The project investigates three spatial movement sequences involving suburban residential living. The first sequence establishes the hierarchy of the car and the suburban house with the volumetric/material(wood) connection between the garage and the master bedroom, between car and house owner. This diagonal, non-orthogonal sequence defines all interior vertical and horizontal movement throughout the house and establishes exterior/interior hierarchical relationships. The second sequence establishes all typologically definable spaces of the house with the creation of a volumetric/material (brick) circuit which cascades from the street to garden level. This movement acknowledges topographical (slope of terrain), cardinal (north/south), and visual (solid street edge and transparent garden edge) contextual specificities. The third sequence deals with the typologically non-definable spaces of the house (voids and attic) with an investigation of the roof (zinc) as a flexible surface and not as a formal object or hat to be placed on top of the walls. This roof surface responds not only to formal planning requirements but to the incredible topography and geology of Šárka park.
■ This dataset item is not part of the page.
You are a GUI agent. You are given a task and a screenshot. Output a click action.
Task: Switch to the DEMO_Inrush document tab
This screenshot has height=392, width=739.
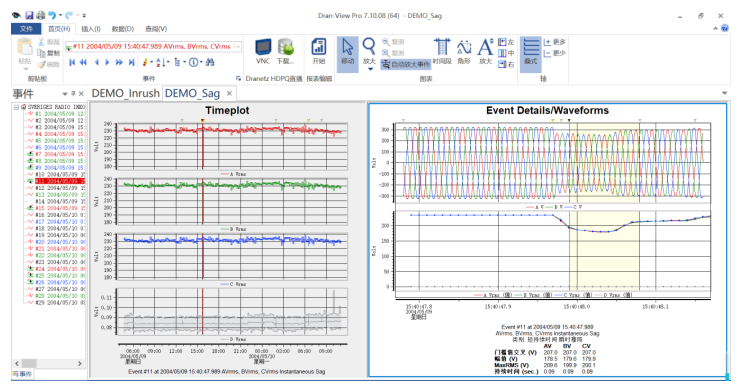(x=125, y=93)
Its sculptural qualities and asymmetrical placement reinforces this synthesis between program and place, between architectural object and topographical plane.
living - hierarchical spaces (wood)
the car and suburban living - volumetric, material, circulation relationships between movement and program
living - programmatically definable spaces (brick)
public and private typologies (bedrooms, bathrooms, living/dining/kitchenliving) - volumetric and material relationships between topography and program
living - typologically undefinable spaces (zinc)
residual, in-between space (voids, free program) - investigation of roof as a sculptural surface interacting with other surfaces and with overall contextual qualities fo Šárka forest.